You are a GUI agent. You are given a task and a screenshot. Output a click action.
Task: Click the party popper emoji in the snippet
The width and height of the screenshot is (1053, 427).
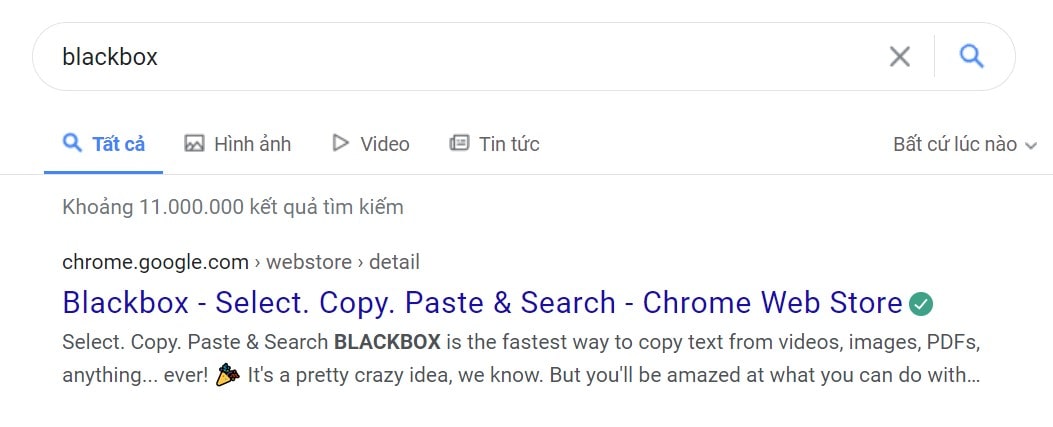(x=228, y=375)
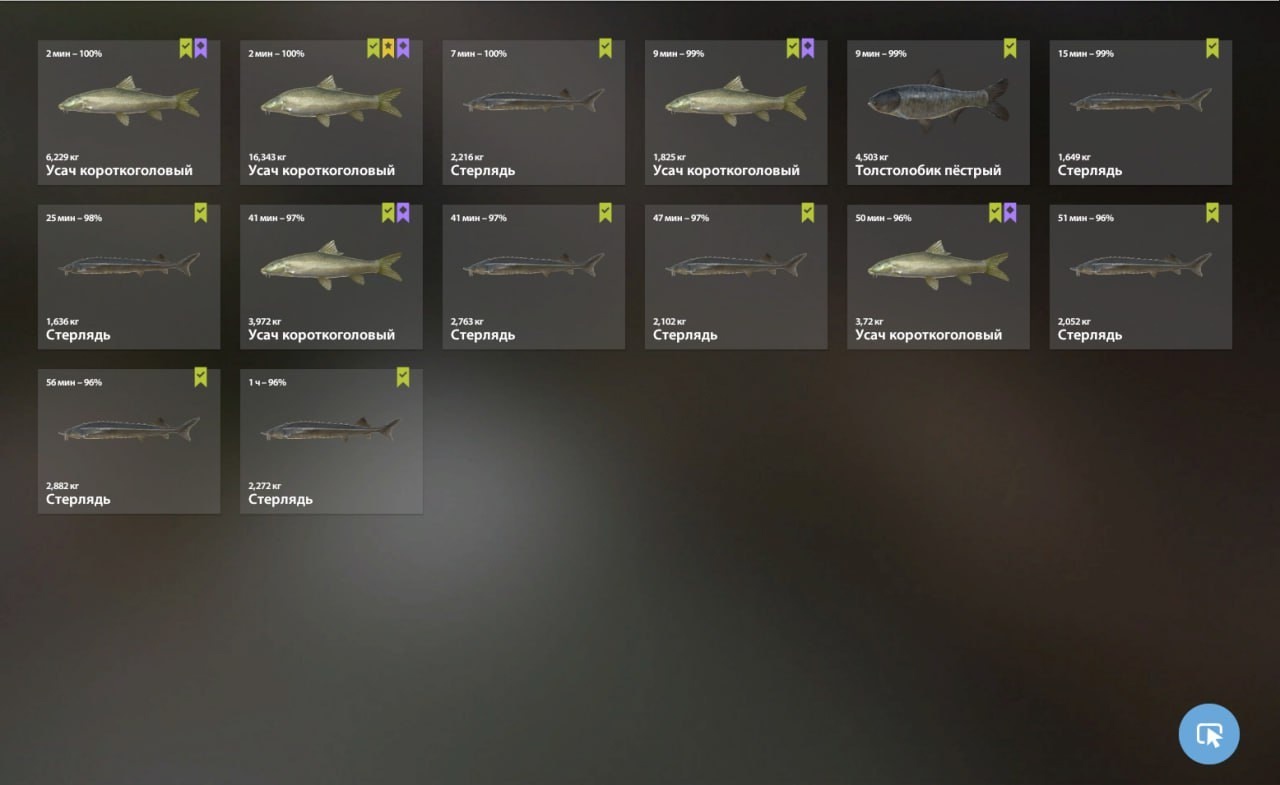Screen dimensions: 1280x785
Task: Select the 2,052 кг Стерлядь fish image
Action: click(1141, 264)
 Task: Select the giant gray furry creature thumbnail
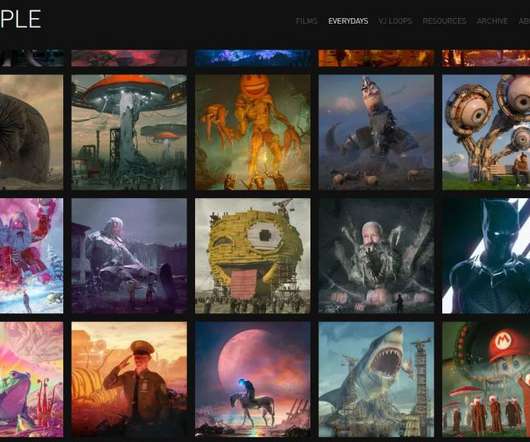(31, 132)
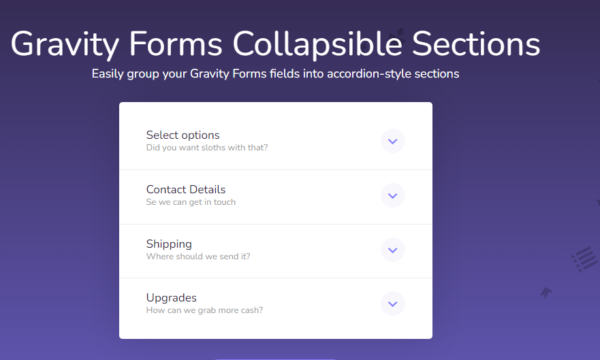
Task: Click the faded bookmark icon in background
Action: [x=546, y=293]
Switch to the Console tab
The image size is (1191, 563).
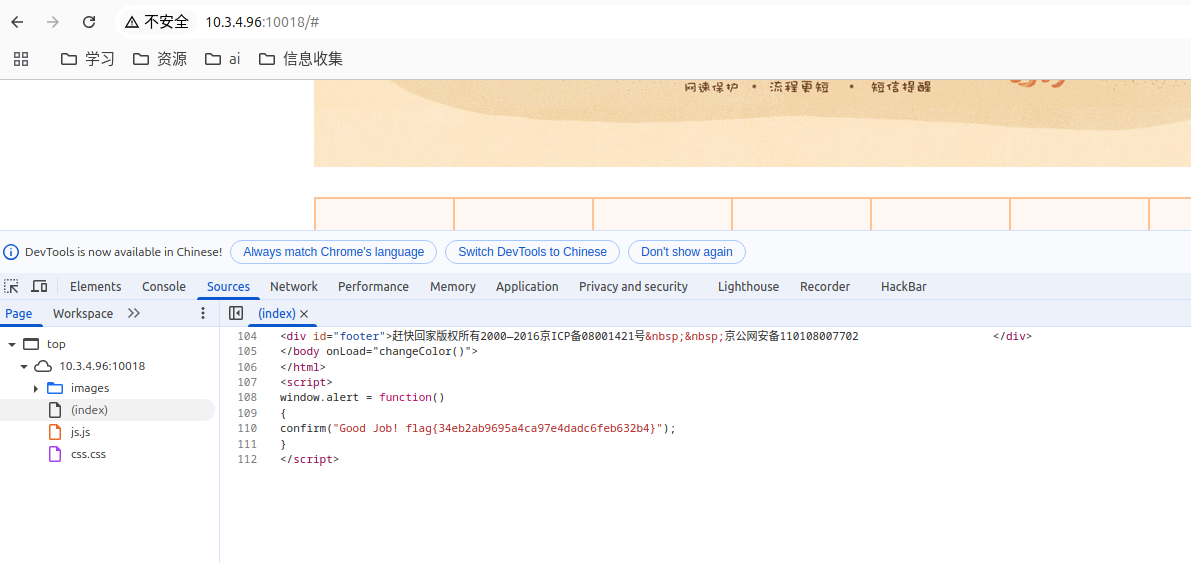coord(164,287)
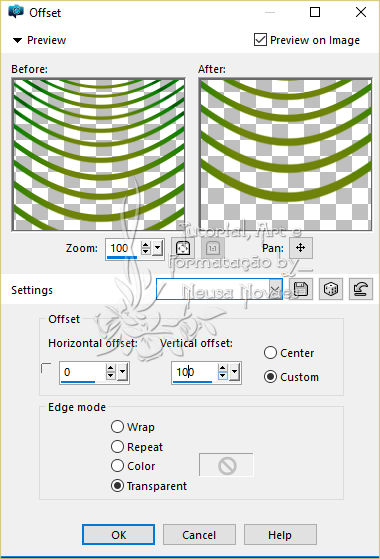Screen dimensions: 380x559
Task: Open the Zoom value slider dropdown
Action: tap(158, 248)
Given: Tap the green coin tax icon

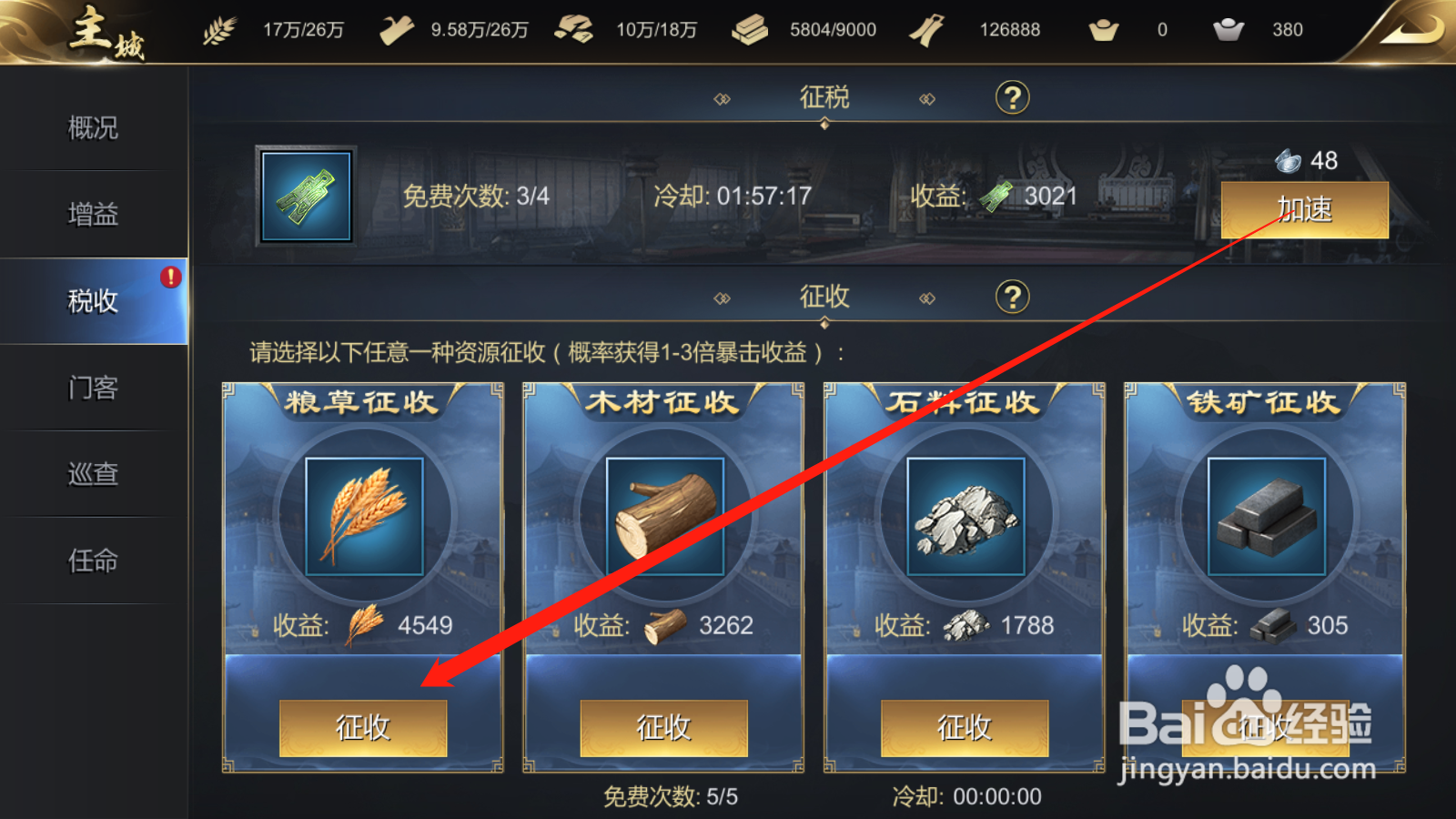Looking at the screenshot, I should click(306, 196).
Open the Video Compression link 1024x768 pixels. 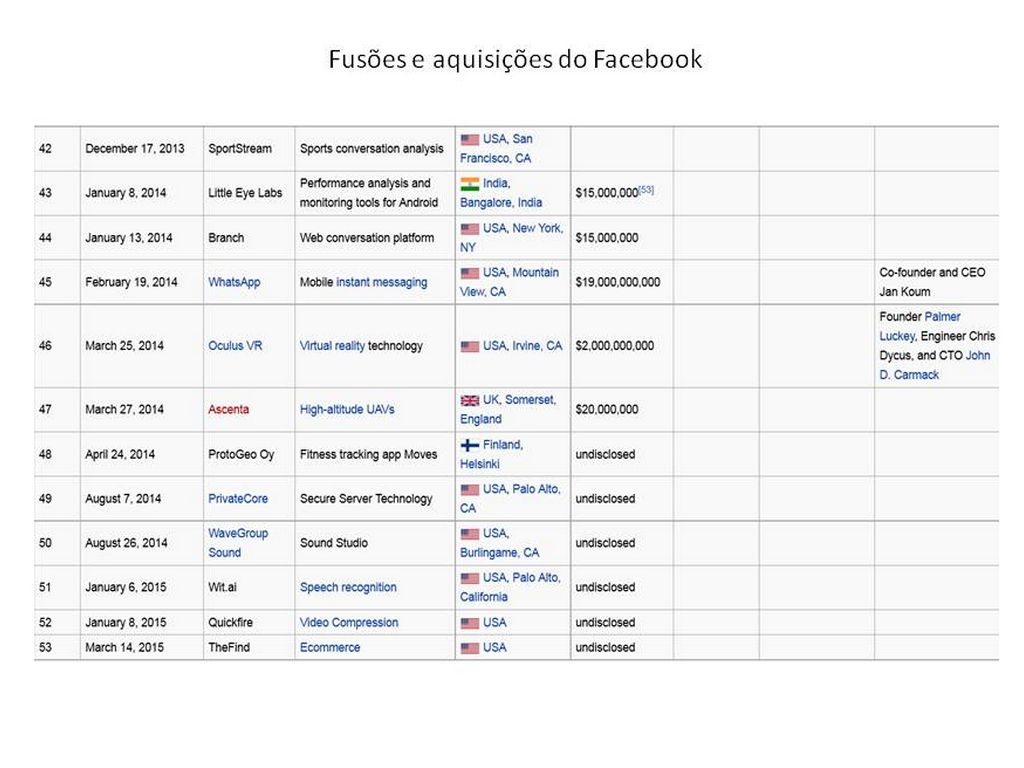[x=349, y=622]
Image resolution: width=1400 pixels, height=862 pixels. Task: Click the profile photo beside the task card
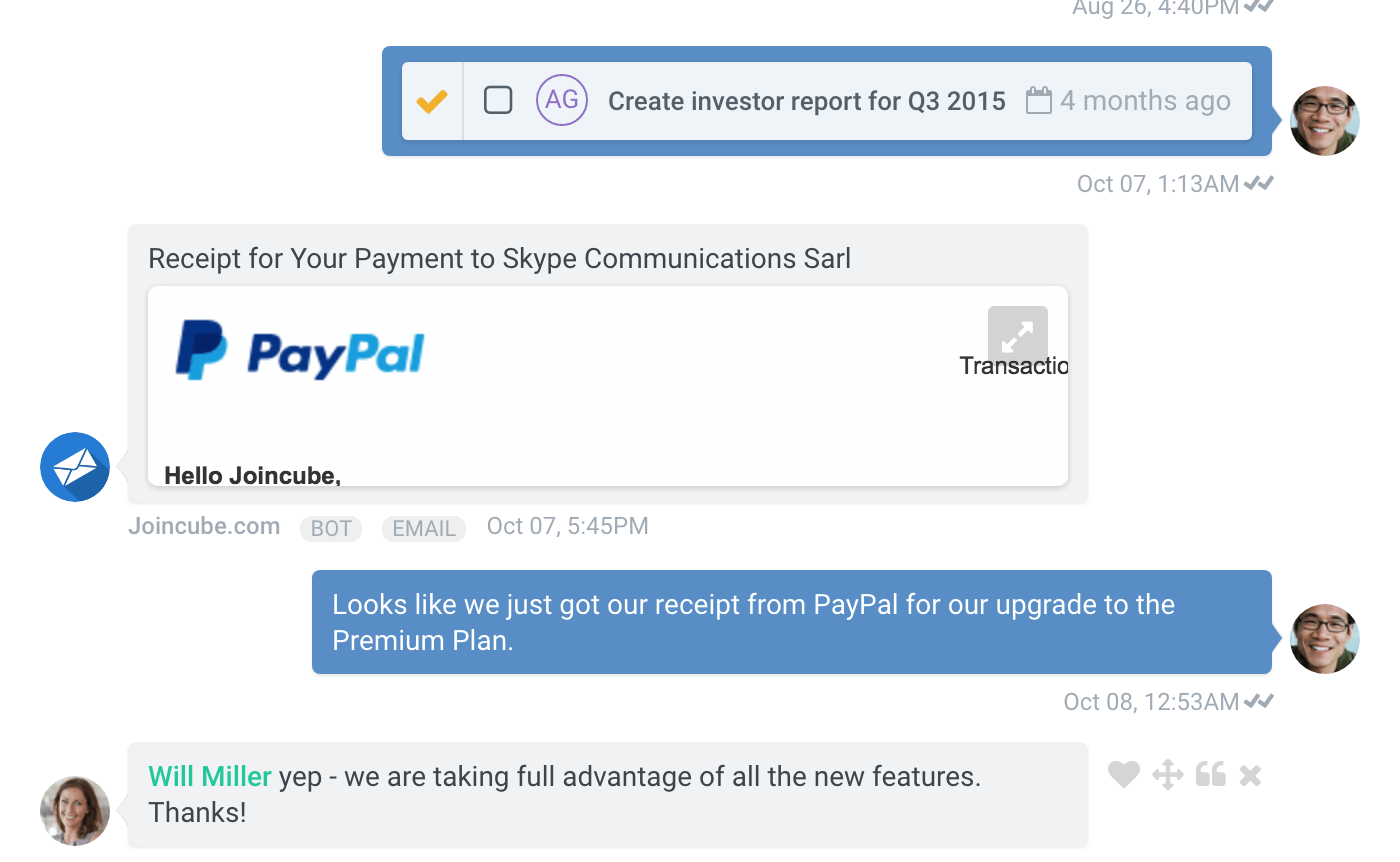click(x=1324, y=121)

════════════════════

- _WORK REQUEST_: Exactly and only the lines from the top of the records down to the line containing "Switch to the Console tab" should be transcribed, please, without the pictures.

- _THE ANSWER_:
You are a GUI agent. You are given a task and a screenshot. Output a click action.
Task: Click the party popper emoji in the snippet
The width and height of the screenshot is (1053, 427).
(x=228, y=375)
Screen dimensions: 1280x785
Task: Select the 2,052 кг Стерлядь fish image
Action: click(1141, 264)
 Task: Select the giant gray furry creature thumbnail
(31, 132)
Task: Click the faded bookmark icon in background
Action: [x=546, y=293]
Switch to the Console tab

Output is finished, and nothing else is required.